What to do —
Among the entries, how many lines carry the string "agent"? Give the number and nothing else.

Provided material —
Segment Open

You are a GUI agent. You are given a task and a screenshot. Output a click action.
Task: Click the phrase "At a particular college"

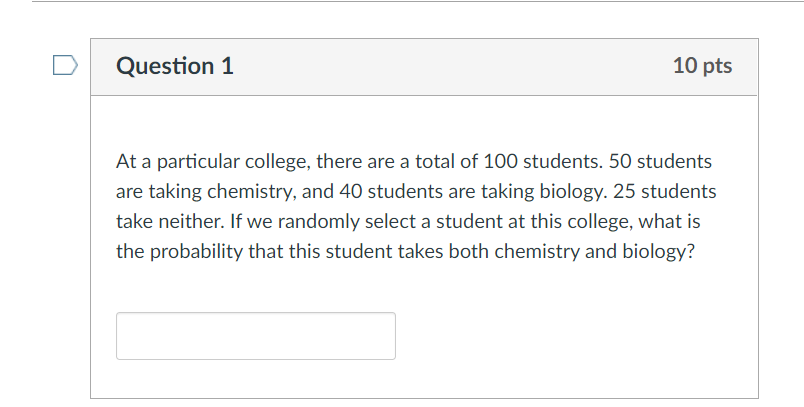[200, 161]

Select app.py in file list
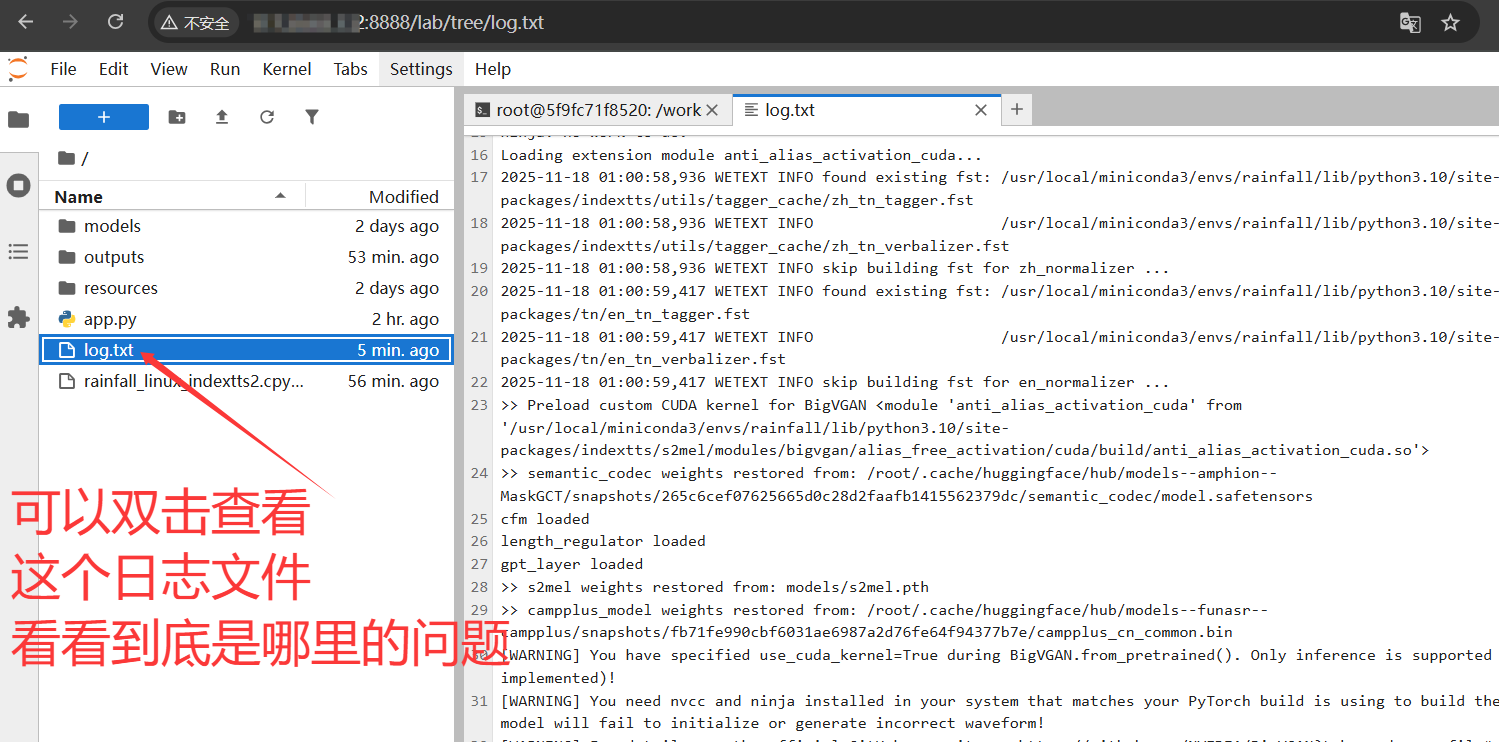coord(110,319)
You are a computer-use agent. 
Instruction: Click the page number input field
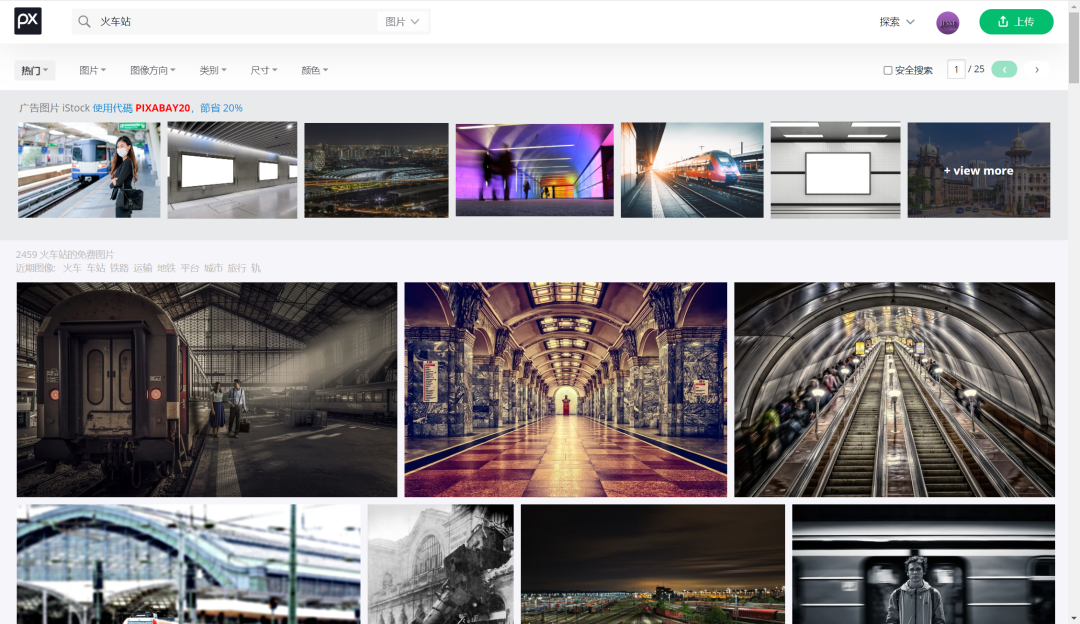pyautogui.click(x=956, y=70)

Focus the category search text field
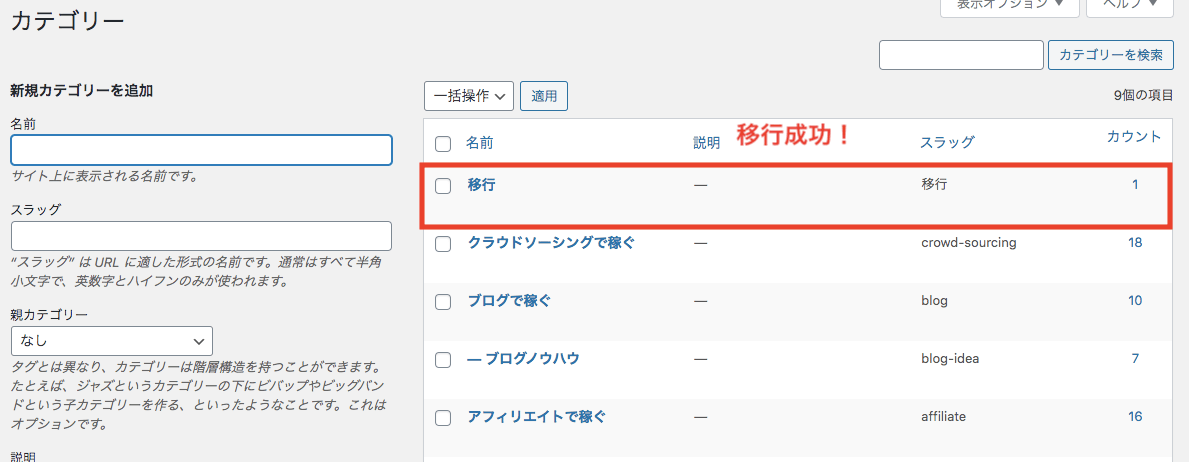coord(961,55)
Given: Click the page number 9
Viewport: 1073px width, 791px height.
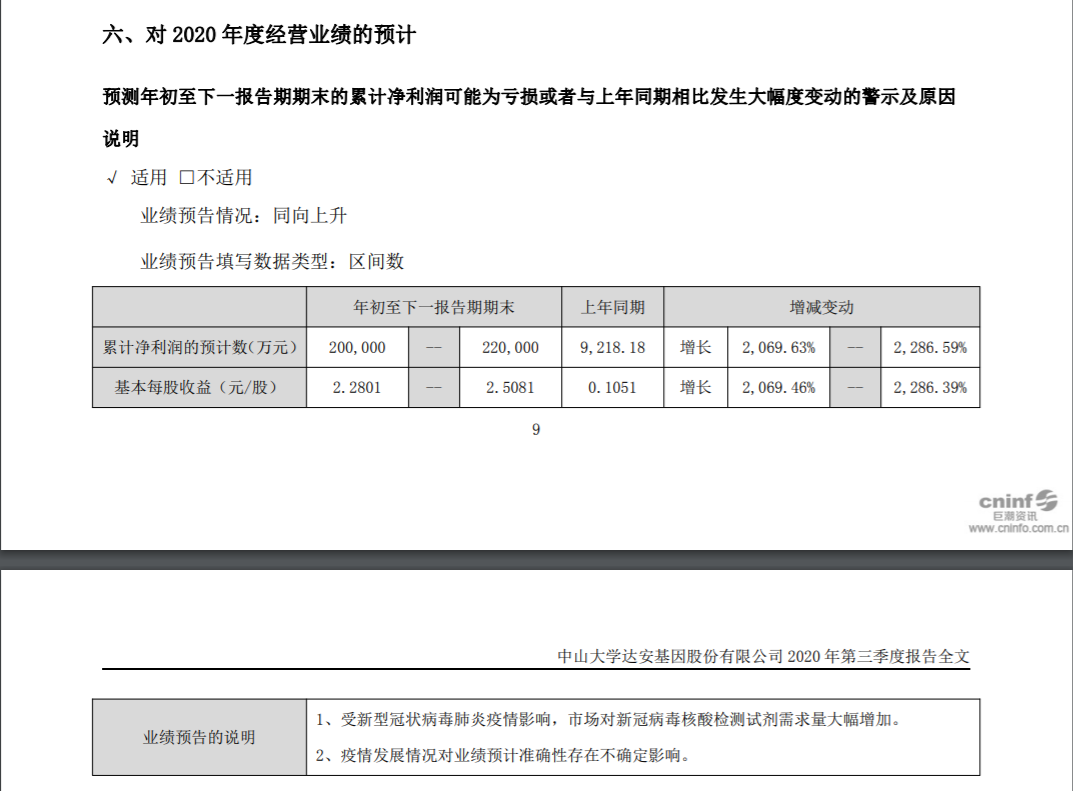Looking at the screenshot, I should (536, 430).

Segment Closed
Segment Open

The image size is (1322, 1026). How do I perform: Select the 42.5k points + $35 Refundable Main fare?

Segment Closed

Result for this exercise —
2